AVAILABLE RECORDS:
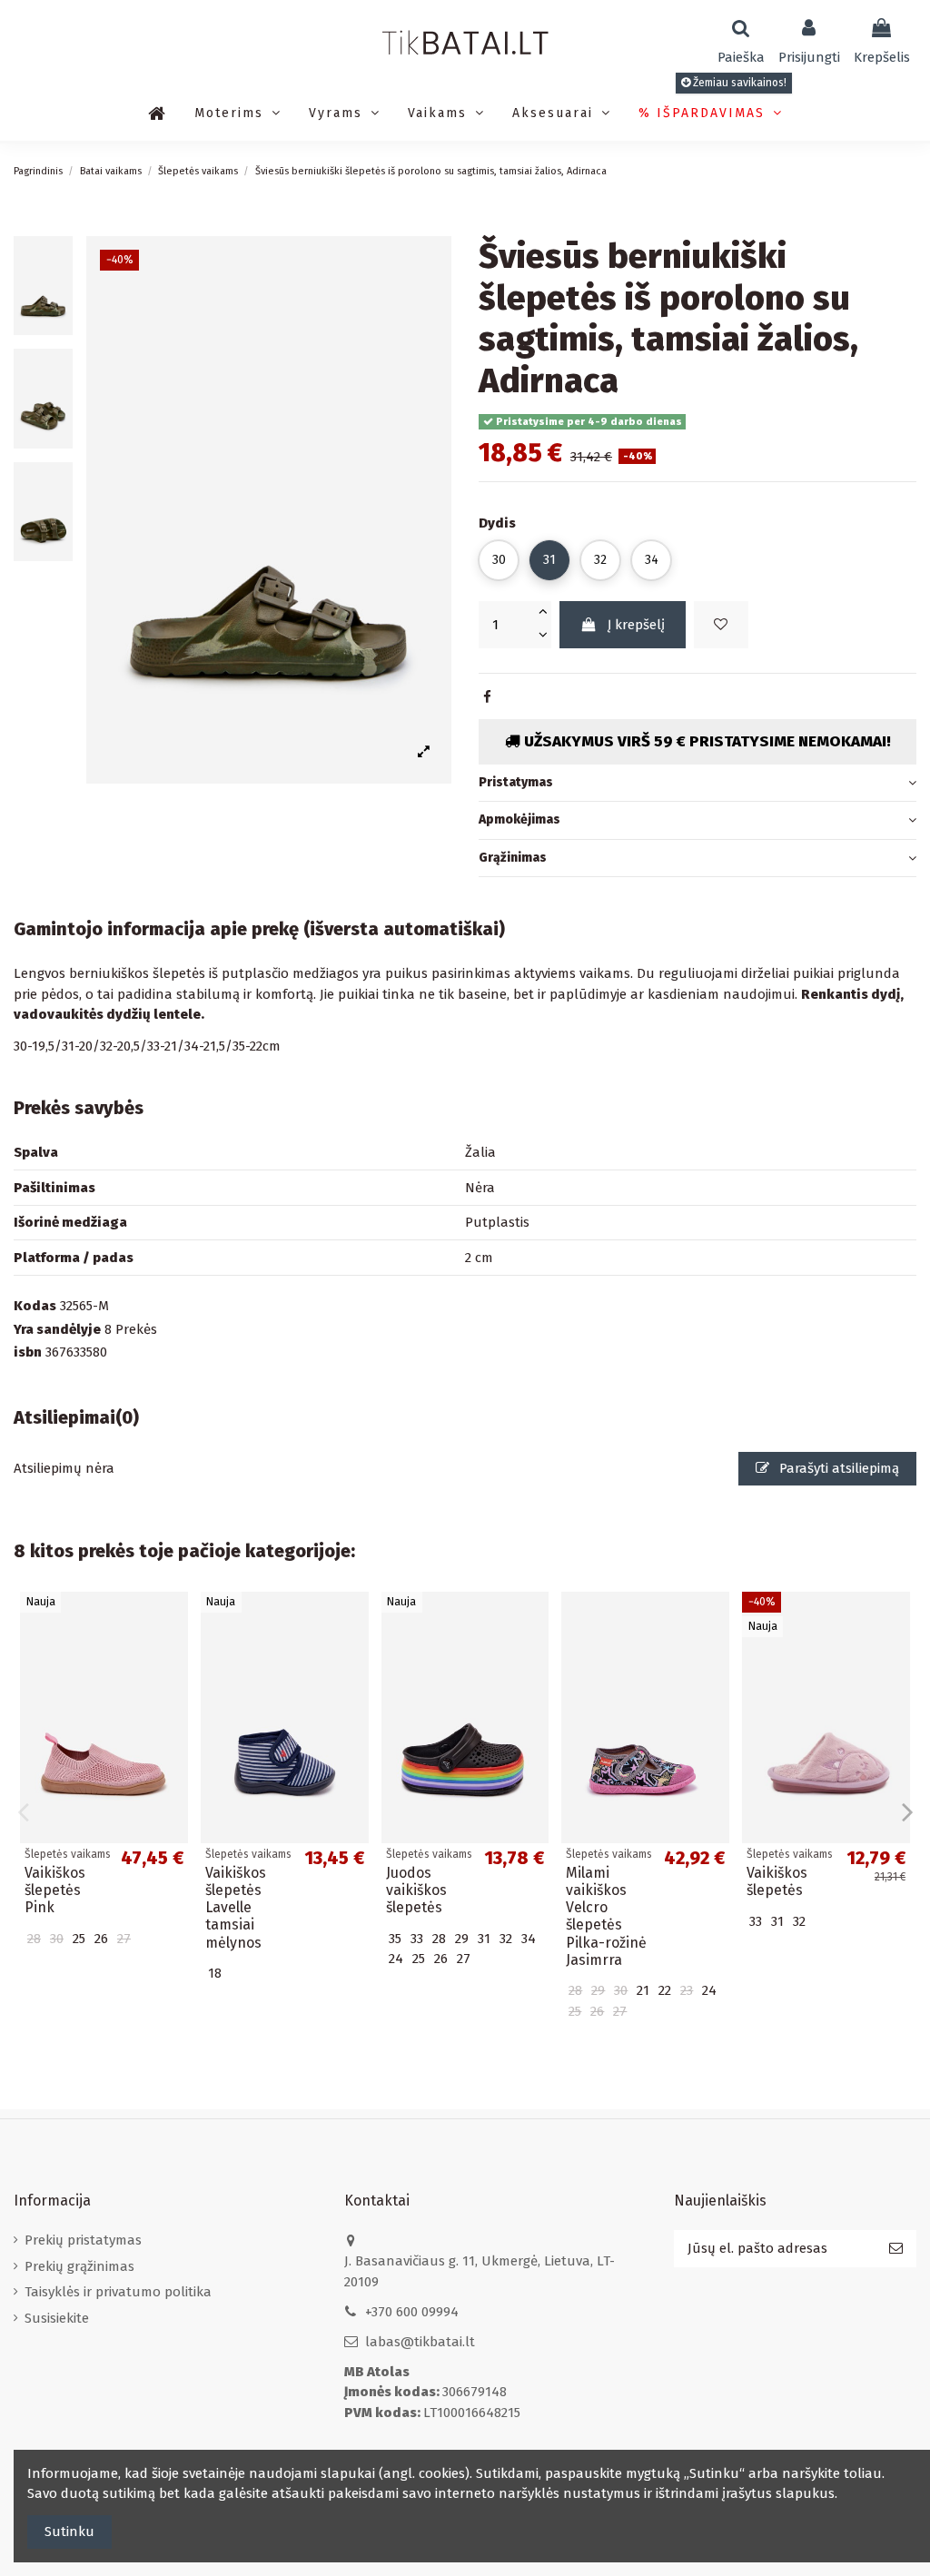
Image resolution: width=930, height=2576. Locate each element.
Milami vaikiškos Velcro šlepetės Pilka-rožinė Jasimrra (606, 1916)
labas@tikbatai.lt (420, 2342)
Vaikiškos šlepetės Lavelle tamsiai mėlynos (235, 1907)
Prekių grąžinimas (79, 2266)
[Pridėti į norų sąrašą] (721, 625)
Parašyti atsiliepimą (837, 1468)
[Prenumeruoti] (896, 2248)
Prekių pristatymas (83, 2240)
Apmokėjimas (519, 819)
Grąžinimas (513, 857)
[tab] (697, 784)
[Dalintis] (487, 697)
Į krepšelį (636, 625)
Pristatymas (516, 782)
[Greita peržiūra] (174, 1653)
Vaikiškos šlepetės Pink (55, 1890)
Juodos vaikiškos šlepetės (416, 1890)
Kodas (35, 1306)
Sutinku (69, 2531)
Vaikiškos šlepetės (777, 1881)
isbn (28, 1352)
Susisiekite (57, 2318)
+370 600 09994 (412, 2312)
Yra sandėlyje (57, 1329)
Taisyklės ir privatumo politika (118, 2292)
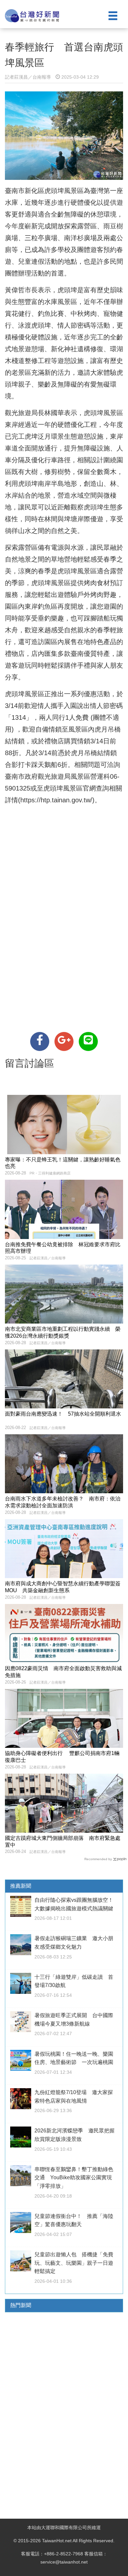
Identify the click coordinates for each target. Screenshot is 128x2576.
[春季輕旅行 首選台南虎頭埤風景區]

EXERCISE:
Could you copy every line from the records that mentions the word "each"?

SOLUTION TO THIS EXERCISE:
Image resolution: width=930, height=2576. Locate each element.
Identify the click coordinates for each target. Screenshot is 128x2576.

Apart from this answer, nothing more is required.